**Recorded information**:

'''

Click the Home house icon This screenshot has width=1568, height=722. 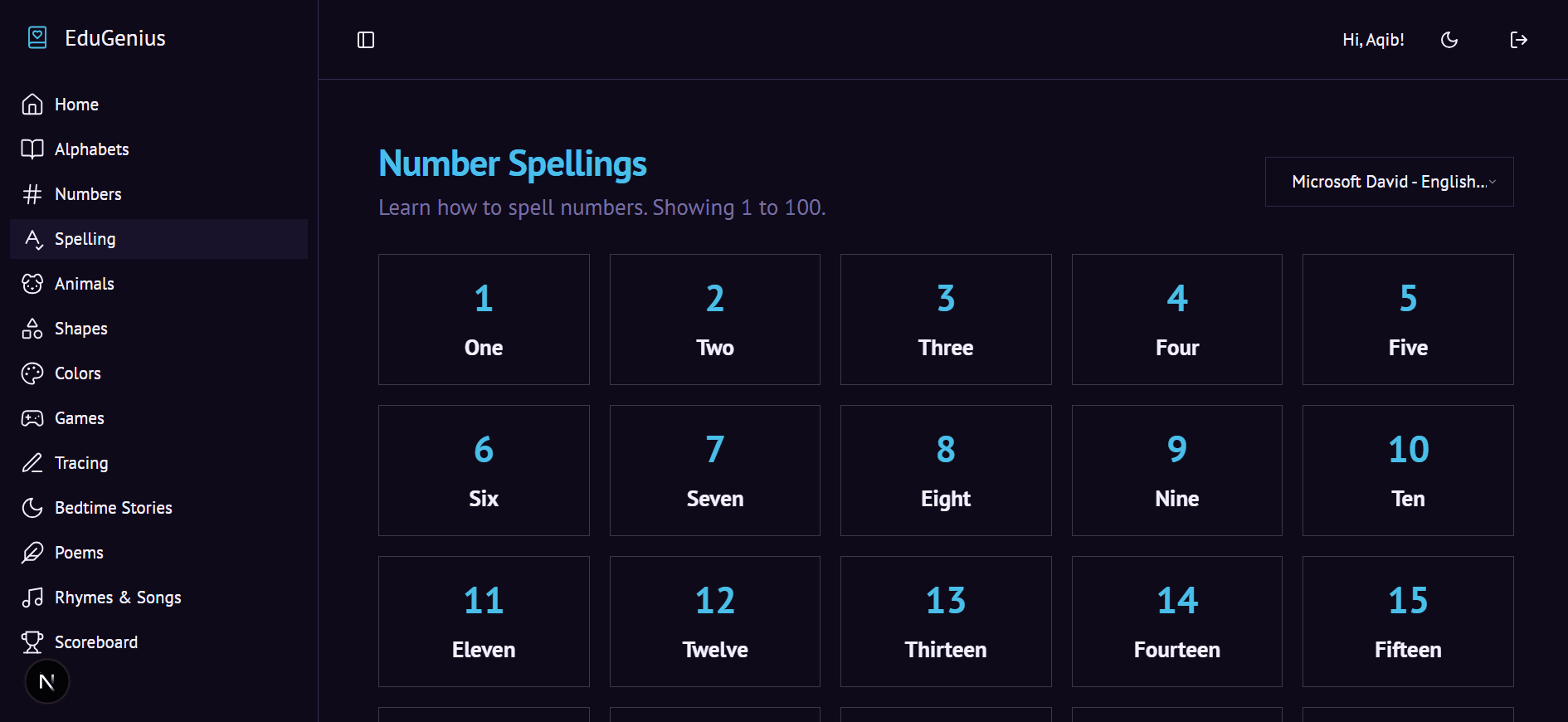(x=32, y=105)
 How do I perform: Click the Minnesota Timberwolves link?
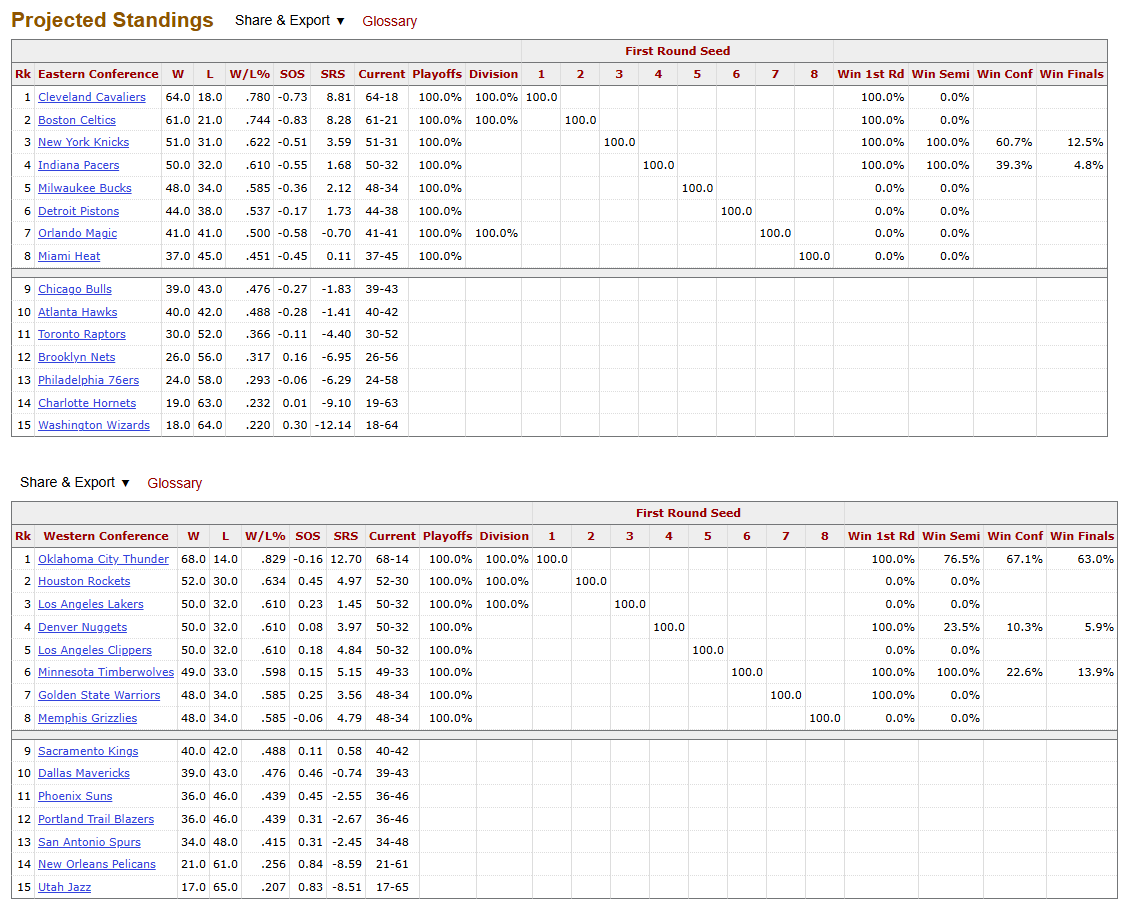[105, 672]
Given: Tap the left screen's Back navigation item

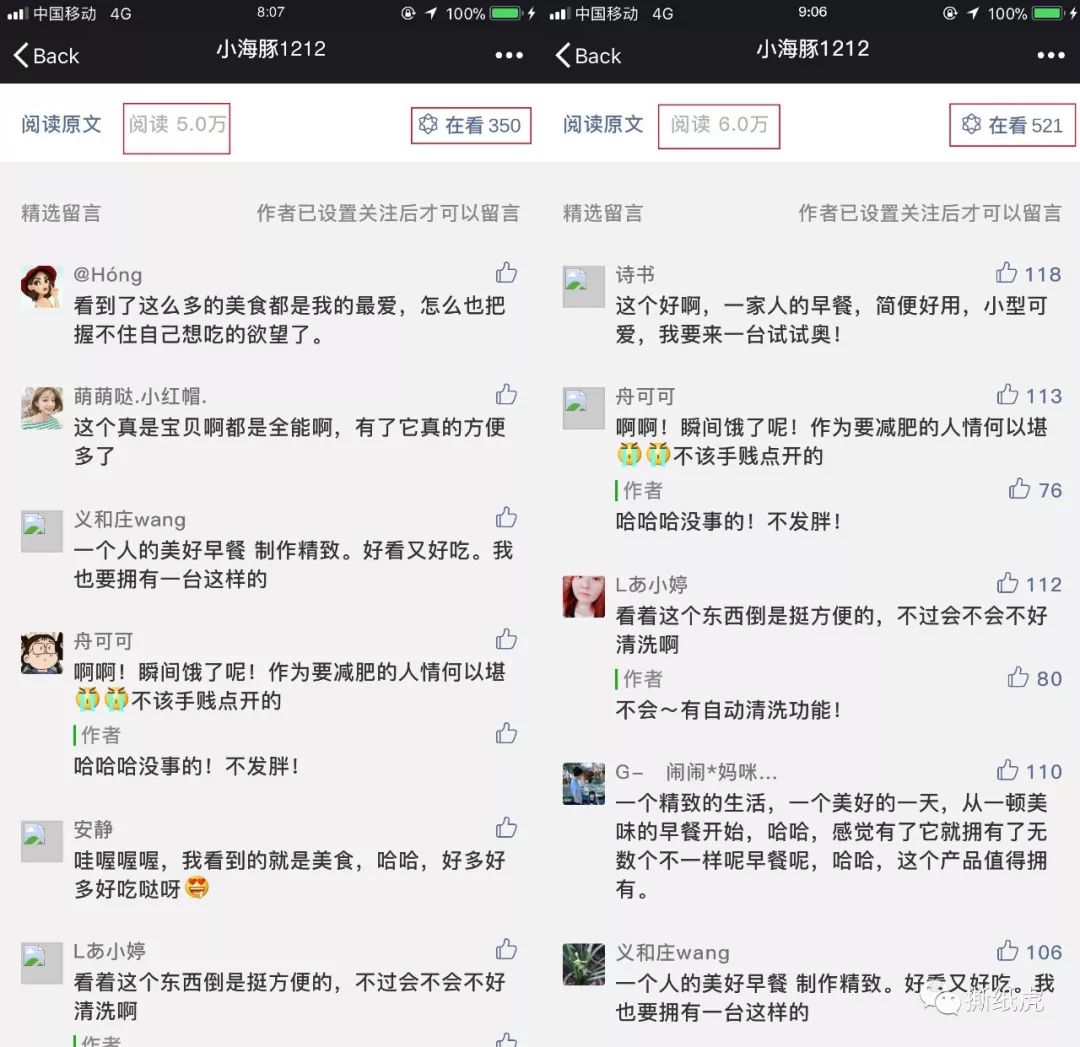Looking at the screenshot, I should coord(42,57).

'''

**What to do**:
Skip every picture. Repeat word for word the lines from the line holding "How do I perform: Click" through the end of the entries above.

**Result**:
 How do I perform: Click the Minnesota Timberwolves link?
[105, 672]
Given: Tap the left screen's Back navigation item

Looking at the screenshot, I should coord(42,57).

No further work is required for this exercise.